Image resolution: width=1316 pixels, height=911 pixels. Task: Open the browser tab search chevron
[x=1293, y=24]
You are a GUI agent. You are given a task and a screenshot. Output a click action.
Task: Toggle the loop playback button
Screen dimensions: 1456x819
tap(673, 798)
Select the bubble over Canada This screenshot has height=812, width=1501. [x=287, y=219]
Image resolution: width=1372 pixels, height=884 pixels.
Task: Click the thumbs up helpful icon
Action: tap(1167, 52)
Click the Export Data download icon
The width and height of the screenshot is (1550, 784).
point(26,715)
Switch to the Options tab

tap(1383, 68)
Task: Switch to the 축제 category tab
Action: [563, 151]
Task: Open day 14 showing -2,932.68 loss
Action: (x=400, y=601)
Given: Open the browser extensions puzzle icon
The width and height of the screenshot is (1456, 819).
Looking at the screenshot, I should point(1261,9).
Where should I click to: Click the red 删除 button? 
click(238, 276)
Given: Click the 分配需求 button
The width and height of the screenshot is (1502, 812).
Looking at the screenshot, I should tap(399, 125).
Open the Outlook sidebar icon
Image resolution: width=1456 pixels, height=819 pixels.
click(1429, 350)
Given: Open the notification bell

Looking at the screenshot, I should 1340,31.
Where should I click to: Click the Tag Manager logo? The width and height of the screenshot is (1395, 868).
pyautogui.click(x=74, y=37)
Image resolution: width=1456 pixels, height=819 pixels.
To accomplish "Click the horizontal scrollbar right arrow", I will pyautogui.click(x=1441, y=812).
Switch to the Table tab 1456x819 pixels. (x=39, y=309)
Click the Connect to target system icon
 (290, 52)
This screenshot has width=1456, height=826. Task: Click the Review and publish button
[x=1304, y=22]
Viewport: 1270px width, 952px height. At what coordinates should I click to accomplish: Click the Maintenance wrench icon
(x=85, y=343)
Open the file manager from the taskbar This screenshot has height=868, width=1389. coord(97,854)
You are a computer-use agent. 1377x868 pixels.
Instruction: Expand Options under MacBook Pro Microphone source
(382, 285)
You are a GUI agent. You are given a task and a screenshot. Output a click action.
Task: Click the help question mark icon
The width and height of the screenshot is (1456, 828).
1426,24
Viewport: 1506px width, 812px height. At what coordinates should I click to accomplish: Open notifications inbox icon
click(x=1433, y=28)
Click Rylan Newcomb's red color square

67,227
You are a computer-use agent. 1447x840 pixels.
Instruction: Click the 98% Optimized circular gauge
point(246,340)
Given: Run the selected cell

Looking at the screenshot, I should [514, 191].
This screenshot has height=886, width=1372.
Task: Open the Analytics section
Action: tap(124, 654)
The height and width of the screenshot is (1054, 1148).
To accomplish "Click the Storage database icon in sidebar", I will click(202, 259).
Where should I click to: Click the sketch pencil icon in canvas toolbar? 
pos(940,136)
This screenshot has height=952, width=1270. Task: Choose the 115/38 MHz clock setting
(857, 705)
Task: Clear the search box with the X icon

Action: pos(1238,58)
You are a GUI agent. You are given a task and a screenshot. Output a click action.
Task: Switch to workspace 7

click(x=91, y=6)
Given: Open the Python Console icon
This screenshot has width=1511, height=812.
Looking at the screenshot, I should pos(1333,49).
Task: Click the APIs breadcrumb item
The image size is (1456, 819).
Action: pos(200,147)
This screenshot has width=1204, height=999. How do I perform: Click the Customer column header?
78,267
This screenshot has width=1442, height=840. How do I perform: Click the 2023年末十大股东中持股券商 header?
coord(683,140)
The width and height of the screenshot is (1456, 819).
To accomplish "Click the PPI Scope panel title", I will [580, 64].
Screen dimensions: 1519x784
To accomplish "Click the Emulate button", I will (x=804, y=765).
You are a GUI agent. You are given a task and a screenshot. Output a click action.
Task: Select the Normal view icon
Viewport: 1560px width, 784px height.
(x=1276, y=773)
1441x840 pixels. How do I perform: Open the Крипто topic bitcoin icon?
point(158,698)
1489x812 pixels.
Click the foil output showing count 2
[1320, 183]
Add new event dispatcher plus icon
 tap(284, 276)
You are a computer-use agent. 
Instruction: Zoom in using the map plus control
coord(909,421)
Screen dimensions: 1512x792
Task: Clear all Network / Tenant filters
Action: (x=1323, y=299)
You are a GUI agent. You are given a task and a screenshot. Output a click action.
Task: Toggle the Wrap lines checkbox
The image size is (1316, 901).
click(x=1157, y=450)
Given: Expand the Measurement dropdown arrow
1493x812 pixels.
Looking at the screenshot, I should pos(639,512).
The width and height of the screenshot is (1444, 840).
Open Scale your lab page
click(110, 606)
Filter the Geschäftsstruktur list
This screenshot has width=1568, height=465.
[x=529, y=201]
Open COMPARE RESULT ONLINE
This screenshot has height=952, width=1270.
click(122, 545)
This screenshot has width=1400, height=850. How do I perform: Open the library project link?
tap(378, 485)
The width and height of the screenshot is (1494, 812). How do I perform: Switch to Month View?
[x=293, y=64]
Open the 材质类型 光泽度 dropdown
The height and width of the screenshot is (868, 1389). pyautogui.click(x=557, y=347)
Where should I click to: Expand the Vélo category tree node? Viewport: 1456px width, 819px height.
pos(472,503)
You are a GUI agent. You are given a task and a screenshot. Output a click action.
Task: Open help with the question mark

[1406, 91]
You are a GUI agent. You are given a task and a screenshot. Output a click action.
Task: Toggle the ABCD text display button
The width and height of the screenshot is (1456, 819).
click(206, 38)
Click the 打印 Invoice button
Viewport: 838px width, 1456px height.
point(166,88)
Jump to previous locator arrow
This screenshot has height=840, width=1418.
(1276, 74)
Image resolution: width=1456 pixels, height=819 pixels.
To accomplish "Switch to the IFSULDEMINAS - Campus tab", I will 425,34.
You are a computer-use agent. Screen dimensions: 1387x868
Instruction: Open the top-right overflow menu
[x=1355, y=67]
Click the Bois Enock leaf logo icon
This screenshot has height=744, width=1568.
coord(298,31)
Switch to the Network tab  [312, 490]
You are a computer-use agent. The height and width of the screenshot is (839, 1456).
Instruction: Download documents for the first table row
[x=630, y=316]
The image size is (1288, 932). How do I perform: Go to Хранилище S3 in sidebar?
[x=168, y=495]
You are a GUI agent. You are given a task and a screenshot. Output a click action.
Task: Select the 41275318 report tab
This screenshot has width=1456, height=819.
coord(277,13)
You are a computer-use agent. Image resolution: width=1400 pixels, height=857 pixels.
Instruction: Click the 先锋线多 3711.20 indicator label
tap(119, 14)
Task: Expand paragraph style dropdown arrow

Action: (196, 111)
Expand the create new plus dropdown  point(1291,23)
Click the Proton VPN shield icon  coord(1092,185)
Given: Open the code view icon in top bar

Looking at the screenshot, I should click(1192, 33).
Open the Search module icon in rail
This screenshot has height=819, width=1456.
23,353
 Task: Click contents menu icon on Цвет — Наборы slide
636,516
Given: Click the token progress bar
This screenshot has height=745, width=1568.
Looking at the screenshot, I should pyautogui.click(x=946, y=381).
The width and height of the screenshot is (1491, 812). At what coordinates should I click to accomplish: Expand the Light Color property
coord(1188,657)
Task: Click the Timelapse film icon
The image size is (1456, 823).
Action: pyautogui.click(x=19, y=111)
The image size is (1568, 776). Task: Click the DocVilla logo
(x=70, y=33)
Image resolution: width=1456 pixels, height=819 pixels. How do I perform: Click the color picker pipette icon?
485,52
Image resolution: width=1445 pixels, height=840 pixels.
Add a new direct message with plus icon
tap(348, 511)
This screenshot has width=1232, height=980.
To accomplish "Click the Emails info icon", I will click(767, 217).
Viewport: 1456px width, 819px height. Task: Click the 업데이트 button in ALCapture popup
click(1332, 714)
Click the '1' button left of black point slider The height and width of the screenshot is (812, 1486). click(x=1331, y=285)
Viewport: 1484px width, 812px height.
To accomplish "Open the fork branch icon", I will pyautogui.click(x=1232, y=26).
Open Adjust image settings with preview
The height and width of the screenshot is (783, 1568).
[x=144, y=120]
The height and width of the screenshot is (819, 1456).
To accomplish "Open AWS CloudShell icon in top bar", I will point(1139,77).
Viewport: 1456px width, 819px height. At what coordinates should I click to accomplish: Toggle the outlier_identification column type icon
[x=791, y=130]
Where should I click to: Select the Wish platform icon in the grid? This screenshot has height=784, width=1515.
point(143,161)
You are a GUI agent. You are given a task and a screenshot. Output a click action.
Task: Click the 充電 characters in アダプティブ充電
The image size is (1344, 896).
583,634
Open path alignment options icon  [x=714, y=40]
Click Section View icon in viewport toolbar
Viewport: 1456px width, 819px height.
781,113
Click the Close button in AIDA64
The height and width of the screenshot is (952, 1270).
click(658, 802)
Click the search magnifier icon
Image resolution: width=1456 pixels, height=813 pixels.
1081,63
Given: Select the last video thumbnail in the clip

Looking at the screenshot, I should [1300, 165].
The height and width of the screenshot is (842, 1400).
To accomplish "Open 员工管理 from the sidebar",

> **EXERCISE DESCRIPTION**
Scan the records for lines with the word "from". Report how many, with no other words.

> **ANSWER BELOW**
2